It's a continuous process. If you look at the programme, at the last Olympics these athletes were young and new, like M Sreeshankar and others... this Olympics, they will be matured. Jeswin Aldrin and others will be far more experienced than they were before. If they do their best of 8.40m they are definitely in the running for a medal. Look at the javelin throw. We have five javelin throwers capable of throwing 85m plus. It is not like we are training from one Olympic cycle to the other. It’s a long term vision and we keep adding to it.

You have mentioned javelin throw... And of course Olympic and world champion Neeraj Chopra is a role model. Right now we have three javelin throwers in top 12 in the World Athletics ranking. How do you see this?

Today it will be difficult to select a team for the Olympics. It is not just these three (Kishore Jena and DP Manu), there are two more. There is Rohit (Yadav), there is Shivpal (Singh) who is also in the race. So there are five javelin throwers, only three of them will be able to go to the Games. If you see the last Worlds, the top six had three Indians. I think it's a tremendous effort. Again I am coming back to what I said (about our training programme), it has to be a continuous process. You cannot produce this from one Olympic cycle from Tokyo to here.
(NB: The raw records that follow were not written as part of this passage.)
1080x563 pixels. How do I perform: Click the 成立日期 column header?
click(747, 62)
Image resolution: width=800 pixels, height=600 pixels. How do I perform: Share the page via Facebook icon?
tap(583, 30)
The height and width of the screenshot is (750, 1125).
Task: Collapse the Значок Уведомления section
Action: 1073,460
We have been strong in field events. But when it comes to the World Championship or the Olympics, do you think we have to achieve our target or not jump to our potential?
If you see the last Worlds, if they had jumped their best — 8.40m plus — they would have got a medal. The issue is it requires a little more experience by which you know these athletes will be able to perform the same at the top level. So we are sending them for exposure and training. Sree and the others are going to participate in some Diamond League meets before the Olympics. We are sending all of them to ensure that they are continuously jumping with the best jumpers in the world. So that they are used to it and this would seem like a normal jumping session.
When we were running. When we went to the Olympics, it was like somebody from a village in central India had come to Bombay and was seeing all the buildings when they've never seen a hut, not even seen a first floor. We used to run on grass and mud and then we had to run on synthetic. That was a different running.
Now we are ensuring that the athletes get good competitions and that they are used to all sorts of conditions... hot, cold so that nobody says bahut garmi hai (it's so hot). There are no excuses. With all the experience that we are giving them, nobody can have any excuse. We are giving you enough competitions to participate in throughout the year, throughout the season. Go and make the best of it and then reproduce your best in the big championships.
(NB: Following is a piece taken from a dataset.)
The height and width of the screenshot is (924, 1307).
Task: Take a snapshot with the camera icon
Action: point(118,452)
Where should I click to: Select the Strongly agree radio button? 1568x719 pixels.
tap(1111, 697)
On expanding on giving athletes the best experience, exposure and training facilities under his regime
It's very simple. Sport is science. Sport is biomechanics and biochemistry. What we did is we first identified the events, once we identified the events, then what did we do? We brought in foreign coaches and once we brought in the foreign coaches... you look at the improvement in middle and long distance running of late. We brought in Scott Simmons about two years ago. Now see the difference in the middle and long distance running. They're breaking national records after national records. There were one or two athletes those days. But look at the athletes, where they are, I mean, they're running with the best. Look at the walkers, we brought in a foreign coach. Seven have qualified for the Olympics. Nobody actually gives walking too much importance. It is unheard of that seven walkers from India have qualified. Come to the 4x400m relay. Again foreign coaches. Three foreign coaches, one after another, look at the three, three years roughly, each. Today, running two races below three minutes in a space of 24 hours without changing the team. We hardly have any runners running below 45.5 and yet we are running below three minutes. Again we have a foreign coach. Now we are doing a programme for the 400m women. And I can tell you that in 2028, we will be fighting for a medal in all the three relays — men, women and mixed.
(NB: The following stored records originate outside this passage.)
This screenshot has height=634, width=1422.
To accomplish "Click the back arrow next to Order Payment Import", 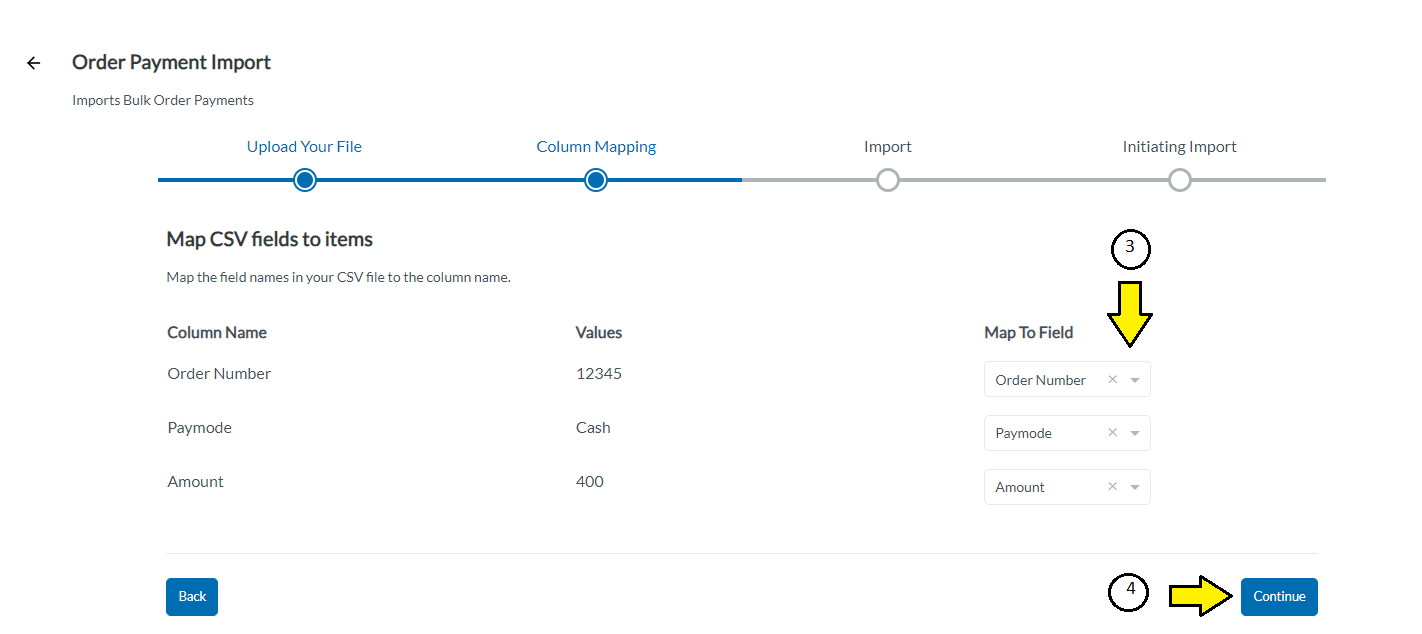I will click(33, 62).
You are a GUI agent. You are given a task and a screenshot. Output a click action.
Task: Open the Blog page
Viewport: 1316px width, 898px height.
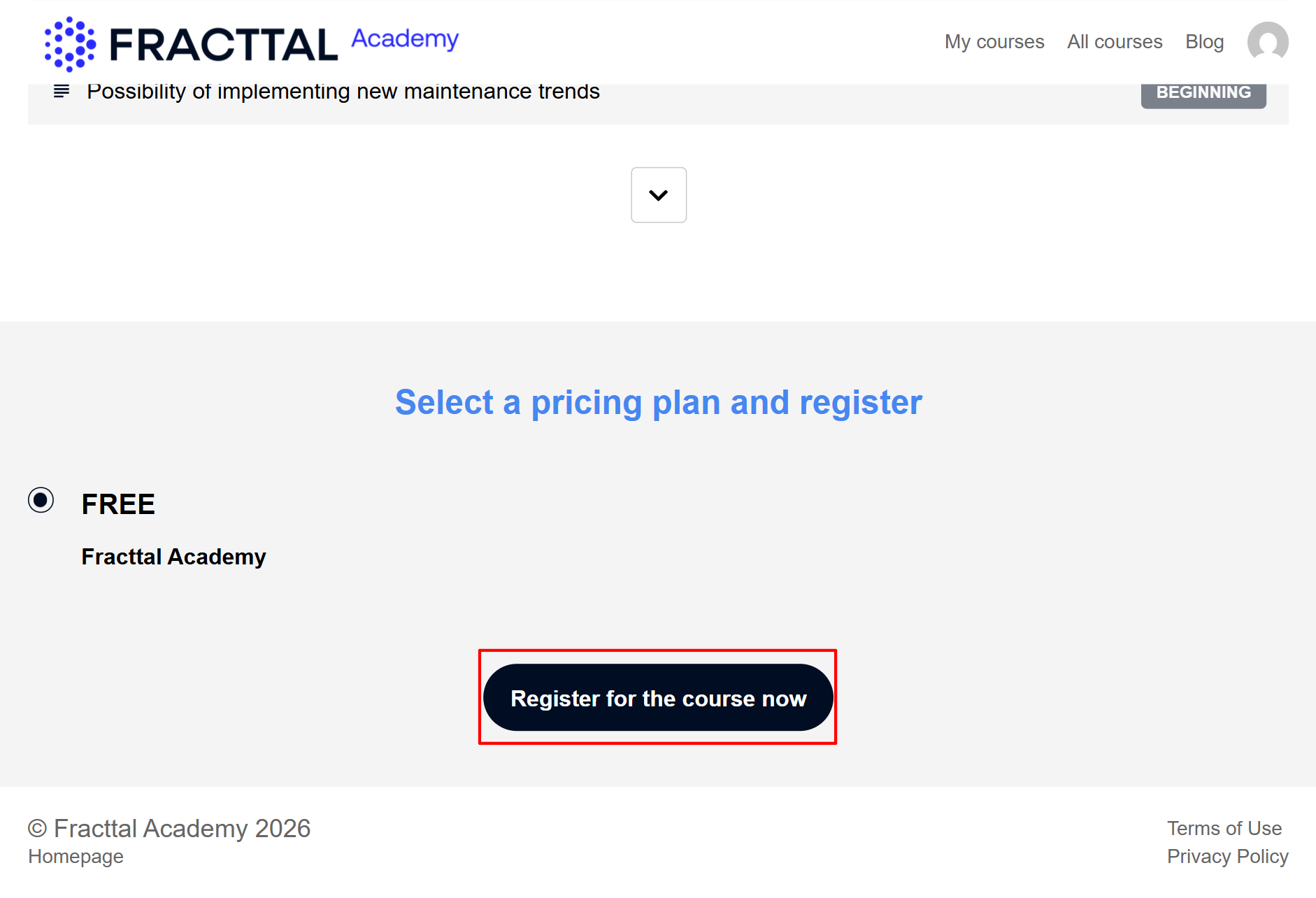1204,42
On the special project for the women's 400m
There will be three separate centres in which 16 athletes will be housed in each of those centres under three foreign coaches. This will be only for women. For men, we are doing whatever we are doing and the existing programme will continue.

The three centres...?
I think it should be Trivandrum, Bangalore and maybe Bhopal or Pune. We are finalising the plan so I am not sure about the centres right now. In women's, we have no 51-52 second runners. Yet in the national relay in Chandigarh this year we had 3:28s which is the third fastest timing ever by a relay team in India. And we have all 52.5-53 second runners. When these athletes, who are young, are trained you see what will happen.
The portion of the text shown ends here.